Die Staatschefs müssen warten

An der Wehrhaftigkeit seines Landes, das sich „immer selbst verteidigen“ werde, lässt er ebenso wenig Zweifel wir Ministerpräsident Benjamin Netanyahu. Die Tore der Hölle seien in Auschwitz zu spät geöffnet worden, sagt dieser. „Die Welt kehrte uns den Rücken und überließ uns unserem Schicksal.“ Heute hätten die Juden „ein Land, eine Stimme, einen Schutzschild“, sagt Netanjahu an die Adresse von Iran.

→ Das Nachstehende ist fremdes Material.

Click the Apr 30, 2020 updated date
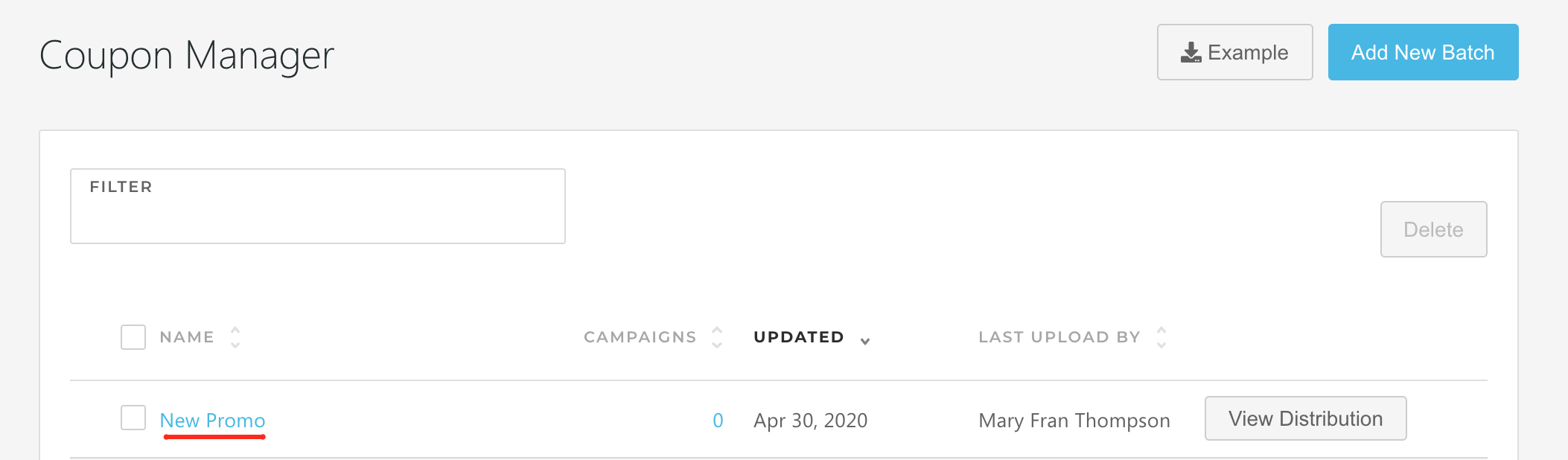The image size is (1568, 460). [x=810, y=421]
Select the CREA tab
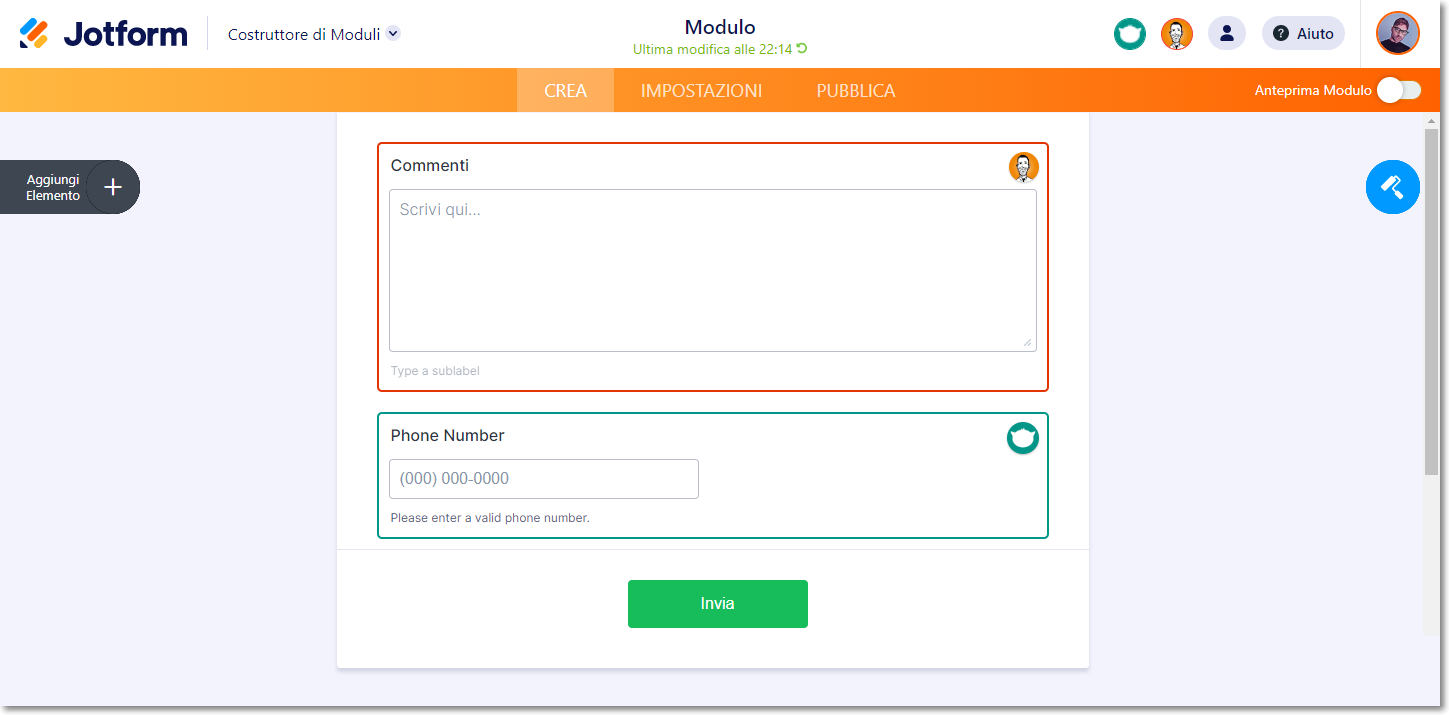This screenshot has width=1449, height=715. point(565,91)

Es gelingt Russlands Staatspräsident Wladimir Putin an diesem Tag, die ehemalige Sowjetunion mit ihre Roten Armee sowohl als Retter als auch die sowjetische Bevölkerung als Opfer der Nationalsozialisten in den Mittelpunkt zu rücken. Bevor die Feierlichkeiten überhaupt beginnen können, lassen der israelische Ministerpräsident Benjamin Netanjahu und Putin die anderen drei Dutzend Staatschefs mehr als eine Stunde warten: Sie müssen noch, kurz vor Beginn der Feier, ein Denkmal für das belagerte Leningrad einweihen.